**Provided records:**
______________________________

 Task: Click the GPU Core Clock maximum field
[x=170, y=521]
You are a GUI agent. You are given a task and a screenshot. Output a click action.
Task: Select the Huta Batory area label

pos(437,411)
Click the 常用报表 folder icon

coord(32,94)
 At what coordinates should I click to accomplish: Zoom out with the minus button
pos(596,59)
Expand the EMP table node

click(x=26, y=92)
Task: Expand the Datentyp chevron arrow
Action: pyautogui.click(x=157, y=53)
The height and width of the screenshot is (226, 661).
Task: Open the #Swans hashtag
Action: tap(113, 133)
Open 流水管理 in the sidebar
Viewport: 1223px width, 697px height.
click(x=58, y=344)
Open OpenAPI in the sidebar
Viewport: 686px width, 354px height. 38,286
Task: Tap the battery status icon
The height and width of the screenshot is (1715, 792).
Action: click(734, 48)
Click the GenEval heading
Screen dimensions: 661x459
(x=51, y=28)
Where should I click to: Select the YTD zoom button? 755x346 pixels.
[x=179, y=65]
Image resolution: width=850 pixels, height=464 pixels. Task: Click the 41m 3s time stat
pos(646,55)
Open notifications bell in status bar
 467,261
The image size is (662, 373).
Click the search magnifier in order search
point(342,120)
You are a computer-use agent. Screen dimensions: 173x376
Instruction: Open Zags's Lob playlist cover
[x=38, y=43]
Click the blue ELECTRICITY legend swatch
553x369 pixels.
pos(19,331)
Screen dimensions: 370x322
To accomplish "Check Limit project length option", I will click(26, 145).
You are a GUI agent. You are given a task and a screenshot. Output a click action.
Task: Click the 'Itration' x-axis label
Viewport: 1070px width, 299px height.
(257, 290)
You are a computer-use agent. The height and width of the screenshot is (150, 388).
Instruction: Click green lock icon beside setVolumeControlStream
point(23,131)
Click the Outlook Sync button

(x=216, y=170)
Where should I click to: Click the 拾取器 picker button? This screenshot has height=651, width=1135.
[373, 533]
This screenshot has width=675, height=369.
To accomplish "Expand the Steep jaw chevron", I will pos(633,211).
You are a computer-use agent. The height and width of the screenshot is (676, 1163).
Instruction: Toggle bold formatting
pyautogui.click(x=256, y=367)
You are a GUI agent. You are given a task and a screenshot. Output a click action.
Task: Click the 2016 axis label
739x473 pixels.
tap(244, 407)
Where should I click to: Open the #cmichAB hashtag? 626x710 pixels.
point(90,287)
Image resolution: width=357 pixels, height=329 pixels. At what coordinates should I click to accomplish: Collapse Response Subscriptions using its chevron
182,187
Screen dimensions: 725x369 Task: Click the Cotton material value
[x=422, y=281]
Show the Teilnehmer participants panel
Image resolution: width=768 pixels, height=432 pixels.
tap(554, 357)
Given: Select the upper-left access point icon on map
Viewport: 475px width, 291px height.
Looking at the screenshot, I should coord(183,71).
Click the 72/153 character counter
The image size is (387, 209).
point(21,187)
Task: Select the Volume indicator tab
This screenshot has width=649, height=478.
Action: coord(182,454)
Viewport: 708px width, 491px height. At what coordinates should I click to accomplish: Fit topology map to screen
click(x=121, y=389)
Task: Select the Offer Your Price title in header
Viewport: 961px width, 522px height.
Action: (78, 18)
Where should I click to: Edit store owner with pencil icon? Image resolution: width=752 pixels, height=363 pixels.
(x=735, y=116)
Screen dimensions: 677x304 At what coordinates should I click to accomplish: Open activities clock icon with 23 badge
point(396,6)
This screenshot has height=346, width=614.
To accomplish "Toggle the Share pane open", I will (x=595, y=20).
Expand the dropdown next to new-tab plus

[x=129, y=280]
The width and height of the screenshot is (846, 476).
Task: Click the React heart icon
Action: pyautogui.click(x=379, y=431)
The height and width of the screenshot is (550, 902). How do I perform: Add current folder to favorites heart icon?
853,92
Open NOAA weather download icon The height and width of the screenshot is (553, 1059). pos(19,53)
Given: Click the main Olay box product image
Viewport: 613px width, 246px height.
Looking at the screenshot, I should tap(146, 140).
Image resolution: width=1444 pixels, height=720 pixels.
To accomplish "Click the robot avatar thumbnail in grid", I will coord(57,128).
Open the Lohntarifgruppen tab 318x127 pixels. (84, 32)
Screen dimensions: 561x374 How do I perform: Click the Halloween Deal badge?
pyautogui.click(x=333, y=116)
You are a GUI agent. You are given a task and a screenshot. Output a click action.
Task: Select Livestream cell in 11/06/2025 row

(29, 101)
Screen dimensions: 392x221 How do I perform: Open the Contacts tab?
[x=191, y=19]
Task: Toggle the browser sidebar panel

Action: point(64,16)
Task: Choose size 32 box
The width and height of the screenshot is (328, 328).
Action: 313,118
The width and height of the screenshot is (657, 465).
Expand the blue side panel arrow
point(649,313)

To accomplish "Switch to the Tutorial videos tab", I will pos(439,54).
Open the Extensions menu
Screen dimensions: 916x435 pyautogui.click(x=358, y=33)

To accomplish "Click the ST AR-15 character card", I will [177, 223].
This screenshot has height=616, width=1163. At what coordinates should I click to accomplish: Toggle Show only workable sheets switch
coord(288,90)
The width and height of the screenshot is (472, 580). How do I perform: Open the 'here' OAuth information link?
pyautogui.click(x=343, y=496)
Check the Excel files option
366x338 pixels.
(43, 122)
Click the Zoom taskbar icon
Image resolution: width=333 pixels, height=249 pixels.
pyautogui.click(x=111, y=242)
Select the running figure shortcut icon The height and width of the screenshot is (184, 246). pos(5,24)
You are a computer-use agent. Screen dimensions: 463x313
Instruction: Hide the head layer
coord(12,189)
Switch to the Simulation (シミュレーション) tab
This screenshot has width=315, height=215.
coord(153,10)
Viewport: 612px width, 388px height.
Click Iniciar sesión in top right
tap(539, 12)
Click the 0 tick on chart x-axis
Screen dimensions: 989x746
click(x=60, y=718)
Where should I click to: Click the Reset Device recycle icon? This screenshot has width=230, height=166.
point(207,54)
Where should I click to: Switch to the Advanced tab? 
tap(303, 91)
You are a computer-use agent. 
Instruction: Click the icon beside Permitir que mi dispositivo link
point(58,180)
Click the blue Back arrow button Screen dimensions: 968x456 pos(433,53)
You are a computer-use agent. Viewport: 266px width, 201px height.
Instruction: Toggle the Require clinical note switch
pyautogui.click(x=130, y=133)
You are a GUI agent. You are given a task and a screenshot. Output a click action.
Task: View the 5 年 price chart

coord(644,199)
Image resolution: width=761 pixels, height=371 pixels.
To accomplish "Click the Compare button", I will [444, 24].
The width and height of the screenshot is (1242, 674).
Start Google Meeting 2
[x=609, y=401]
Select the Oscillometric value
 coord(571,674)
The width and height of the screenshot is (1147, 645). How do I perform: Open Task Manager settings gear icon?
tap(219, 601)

______________________________

**Work to complete:** Your answer should be the lines above that contain the word "computer", copied out.

**Exercise output:**
You are a computer-use agent. Screen dimensions: 173x376
You are a computer-use agent. The height and width of the screenshot is (150, 388).
You are a computer-use agent. The height and width of the screenshot is (676, 1163).
You are a computer-use agent. Screen dimensions: 463x313
You are a computer-use agent. 
You are a computer-use agent. Viewport: 266px width, 201px height.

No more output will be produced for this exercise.